Given passage below:
Ever felt like you needed a hot fudge sundae or a bag of sour cream and onion chips? You’re not alone. Whether it’s to gain a burst of energy or some comfort after a bad day, craving (and eating) specific foods is common—especially among women. Consider the long view: Experts suggest that our bodies are programmed to seek out high-calorie foods, as our ancestors did when sustenance was scarce. No wonder snacking can be a source of stress and weight gain. But you can change that!
Here are three common food craving profiles. Do you always reach for something sweet, or is salty more your style? Is your number one requirement a snack with amazing crunch? Read on and find some healthy alternatives to traditional pitfalls. You’ll be amazed by how satisfyingly sweet, salty, and crunchy good-for-you foods can be.
End of Given passage.
Source data below:
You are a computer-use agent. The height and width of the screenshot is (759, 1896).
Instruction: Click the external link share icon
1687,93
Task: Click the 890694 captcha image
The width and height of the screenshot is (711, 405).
End of Source data.
Source data below:
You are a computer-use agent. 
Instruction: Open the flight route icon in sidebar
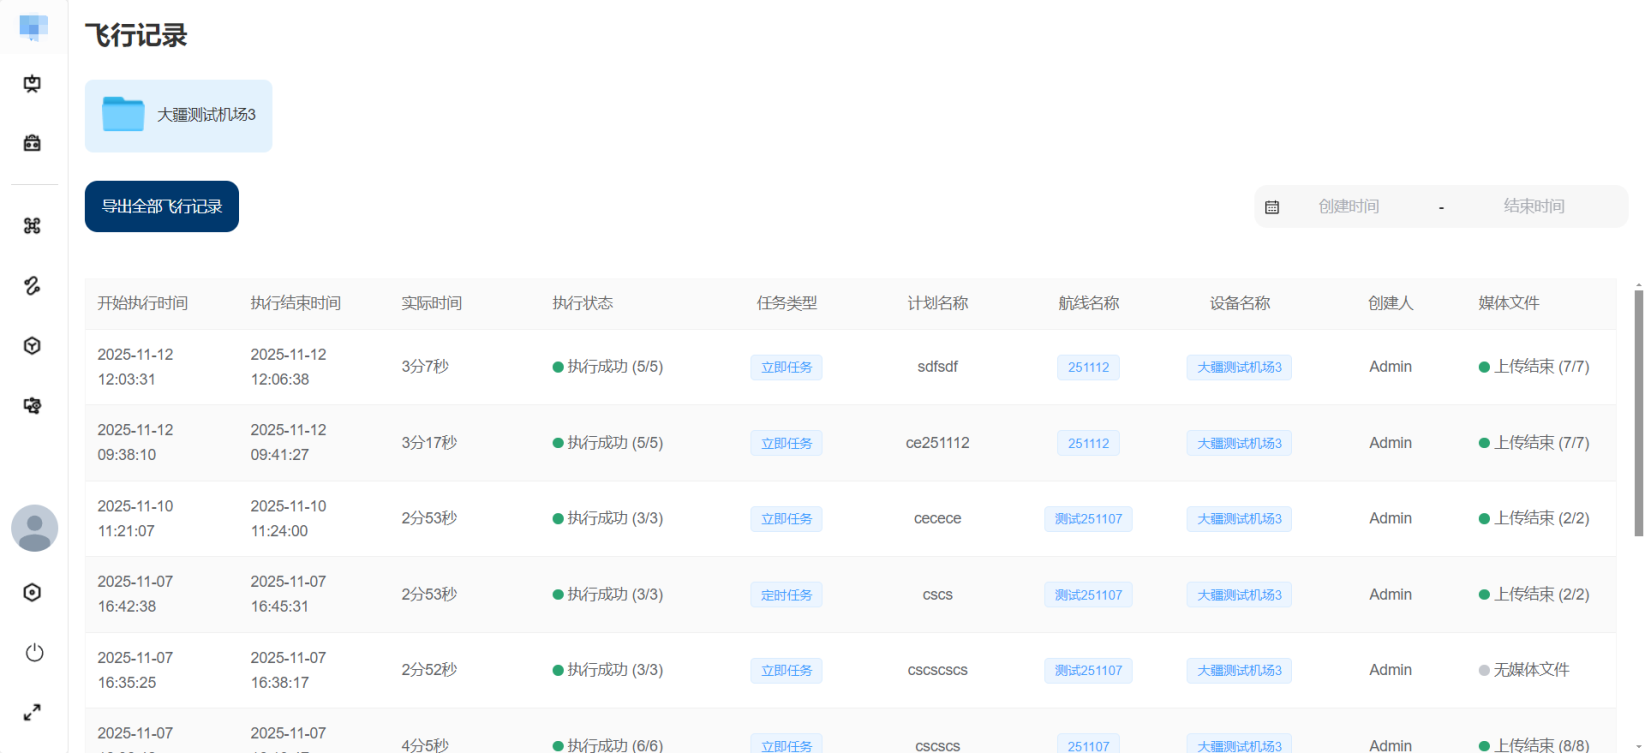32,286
End of Source data.
Source data below:
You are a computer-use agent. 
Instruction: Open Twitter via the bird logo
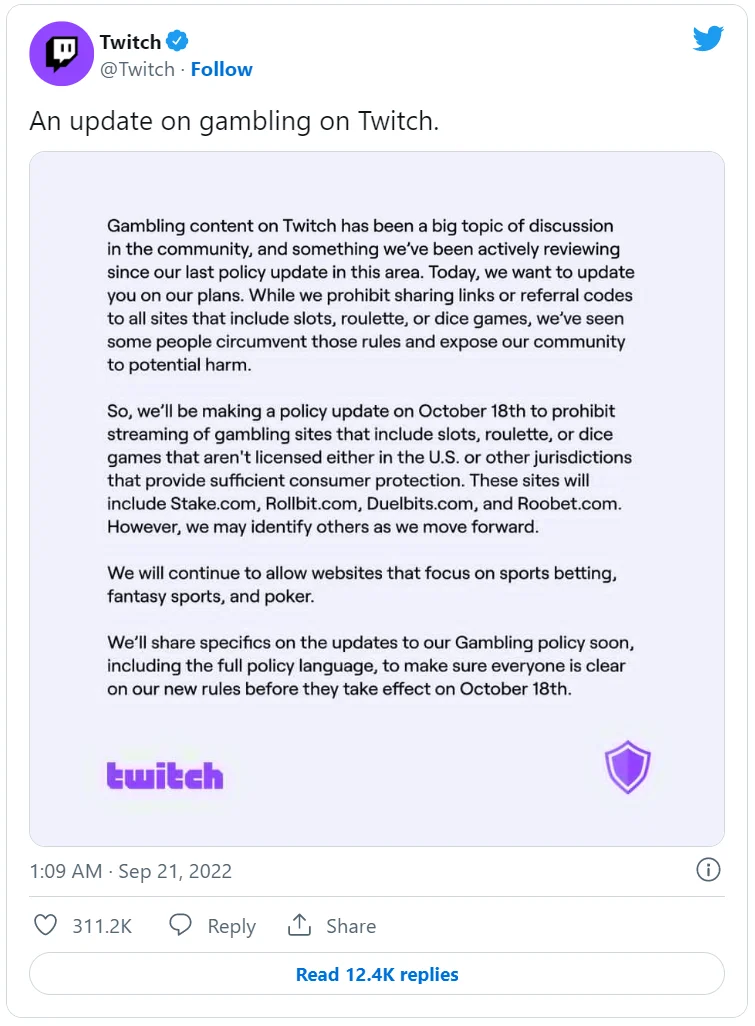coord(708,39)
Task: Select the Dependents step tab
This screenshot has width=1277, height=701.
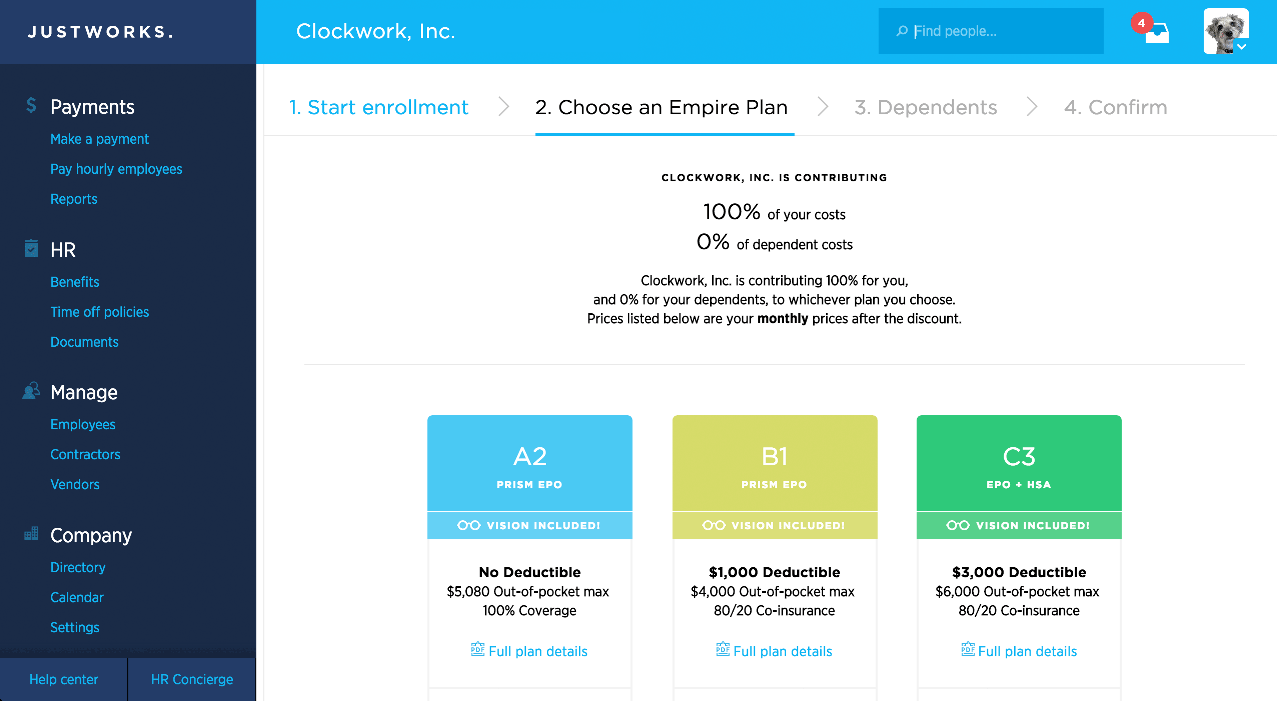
End of Source data.
Repeat the food cravings passage word for word, starting at "Here are three" and ending at "foods can be.". Work from the food cravings passage alone.

--- Expected answer ---
Here are three common food craving profiles. Do you always reach for something sweet, or is salty more your style? Is your number one requirement a snack with amazing crunch? Read on and find some healthy alternatives to traditional pitfalls. You’ll be amazed by how satisfyingly sweet, salty, and crunchy good-for-you foods can be.